LITTLE ROCK, Ark. (CN) — The Arkansas Supreme Court on Wednesday said it will allow the state to enforce a voter identification law that was struck down as unconstitutional last week by a state judge.
By 6-1 vote the state supreme court reversed an injunction blocking enforcement of Act 633, which requires voters to present government-issued photo ID to vote. Early voting in the state’s May 22 primary election begins Monday.
The law was challenged by voter Barry Haas, who claimed it improperly added requirements to vote, in violation of the state constitution.
Pulaski County Judge Alice Gray found the measure unconstitutional on April 26, “as it imposes additional requirements to vote that are not found in the Arkansas Constitution.”
The state supreme court did not explain the reasoning behind its decision in the one-page order issued Wednesday.

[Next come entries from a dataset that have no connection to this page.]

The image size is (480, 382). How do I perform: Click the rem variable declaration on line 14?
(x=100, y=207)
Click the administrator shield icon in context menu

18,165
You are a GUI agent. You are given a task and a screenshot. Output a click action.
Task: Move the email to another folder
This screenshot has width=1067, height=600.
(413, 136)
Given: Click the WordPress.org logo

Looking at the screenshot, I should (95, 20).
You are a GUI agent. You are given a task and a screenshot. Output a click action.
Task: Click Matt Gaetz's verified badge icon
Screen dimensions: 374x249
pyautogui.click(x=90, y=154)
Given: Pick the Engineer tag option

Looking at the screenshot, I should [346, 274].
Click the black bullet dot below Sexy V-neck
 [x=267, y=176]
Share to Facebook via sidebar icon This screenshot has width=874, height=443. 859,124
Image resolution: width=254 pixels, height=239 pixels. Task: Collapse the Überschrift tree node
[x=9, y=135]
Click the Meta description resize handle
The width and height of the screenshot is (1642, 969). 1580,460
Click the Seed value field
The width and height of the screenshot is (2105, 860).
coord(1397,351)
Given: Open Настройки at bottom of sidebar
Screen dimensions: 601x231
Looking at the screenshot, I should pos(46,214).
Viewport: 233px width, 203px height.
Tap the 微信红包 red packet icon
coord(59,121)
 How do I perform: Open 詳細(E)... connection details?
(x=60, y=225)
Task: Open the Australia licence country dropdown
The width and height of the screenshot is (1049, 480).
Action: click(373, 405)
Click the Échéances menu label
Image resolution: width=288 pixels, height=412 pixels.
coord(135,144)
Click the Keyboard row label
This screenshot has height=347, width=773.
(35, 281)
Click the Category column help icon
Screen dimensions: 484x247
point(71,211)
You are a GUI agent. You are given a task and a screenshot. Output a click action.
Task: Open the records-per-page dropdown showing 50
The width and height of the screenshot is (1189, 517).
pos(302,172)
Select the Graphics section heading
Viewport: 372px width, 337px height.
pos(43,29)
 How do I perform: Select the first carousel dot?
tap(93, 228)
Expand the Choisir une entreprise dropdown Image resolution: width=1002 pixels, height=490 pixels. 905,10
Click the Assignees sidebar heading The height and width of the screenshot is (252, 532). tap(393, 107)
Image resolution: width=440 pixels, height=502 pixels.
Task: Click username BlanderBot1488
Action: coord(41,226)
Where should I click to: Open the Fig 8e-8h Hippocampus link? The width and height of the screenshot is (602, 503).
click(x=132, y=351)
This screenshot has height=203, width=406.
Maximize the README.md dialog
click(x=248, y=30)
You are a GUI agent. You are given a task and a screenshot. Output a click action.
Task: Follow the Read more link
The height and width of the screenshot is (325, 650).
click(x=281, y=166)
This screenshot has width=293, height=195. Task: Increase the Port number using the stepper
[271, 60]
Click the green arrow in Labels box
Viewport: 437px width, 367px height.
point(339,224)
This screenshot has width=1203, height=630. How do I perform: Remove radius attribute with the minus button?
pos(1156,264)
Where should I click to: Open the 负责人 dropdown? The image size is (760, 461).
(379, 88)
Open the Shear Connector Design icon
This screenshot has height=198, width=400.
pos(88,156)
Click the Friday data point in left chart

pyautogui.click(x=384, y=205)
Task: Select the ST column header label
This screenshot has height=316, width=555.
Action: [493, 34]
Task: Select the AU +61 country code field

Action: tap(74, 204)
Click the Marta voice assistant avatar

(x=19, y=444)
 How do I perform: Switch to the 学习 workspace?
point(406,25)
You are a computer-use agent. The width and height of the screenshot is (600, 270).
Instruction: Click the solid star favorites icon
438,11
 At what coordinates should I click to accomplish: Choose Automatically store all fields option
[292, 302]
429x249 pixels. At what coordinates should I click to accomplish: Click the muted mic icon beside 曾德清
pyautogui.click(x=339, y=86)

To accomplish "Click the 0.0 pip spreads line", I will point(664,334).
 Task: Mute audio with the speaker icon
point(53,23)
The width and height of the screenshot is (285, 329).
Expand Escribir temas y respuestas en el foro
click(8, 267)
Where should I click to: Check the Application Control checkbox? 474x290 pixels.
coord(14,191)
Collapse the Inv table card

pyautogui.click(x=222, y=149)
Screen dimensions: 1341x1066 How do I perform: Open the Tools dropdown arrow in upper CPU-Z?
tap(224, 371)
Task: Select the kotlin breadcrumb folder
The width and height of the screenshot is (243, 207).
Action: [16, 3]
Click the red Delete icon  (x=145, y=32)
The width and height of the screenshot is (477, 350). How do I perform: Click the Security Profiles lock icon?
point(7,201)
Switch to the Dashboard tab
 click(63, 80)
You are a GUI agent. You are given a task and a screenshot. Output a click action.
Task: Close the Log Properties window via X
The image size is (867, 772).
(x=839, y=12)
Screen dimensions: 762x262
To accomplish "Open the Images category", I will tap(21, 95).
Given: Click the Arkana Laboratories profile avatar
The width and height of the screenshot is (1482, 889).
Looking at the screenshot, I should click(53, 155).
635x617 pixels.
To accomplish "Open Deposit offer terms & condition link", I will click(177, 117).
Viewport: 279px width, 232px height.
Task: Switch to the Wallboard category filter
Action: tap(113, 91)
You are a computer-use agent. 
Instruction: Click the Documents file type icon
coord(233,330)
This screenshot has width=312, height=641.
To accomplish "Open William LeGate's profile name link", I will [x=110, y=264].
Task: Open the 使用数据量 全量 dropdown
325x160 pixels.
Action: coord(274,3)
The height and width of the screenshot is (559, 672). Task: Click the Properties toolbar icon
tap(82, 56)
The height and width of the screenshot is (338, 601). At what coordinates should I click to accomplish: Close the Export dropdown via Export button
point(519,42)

Arkansas Attorney General Leslie Rutledge said the ruling will provide clarity for voters and elections officials.
“I am very pleased that the Arkansas Supreme Court agreed with the arguments we made on behalf of the State Board of Election Commissioners that the requirement that a voter show photographic identification or sign a statement affirming his or her identity as a registered voter is not burdensome and helps ensure free and fair elections,” Rutledge said in a statement.
Governor Asa Hutchinson, a Republican, signed the measure into law in March 2017.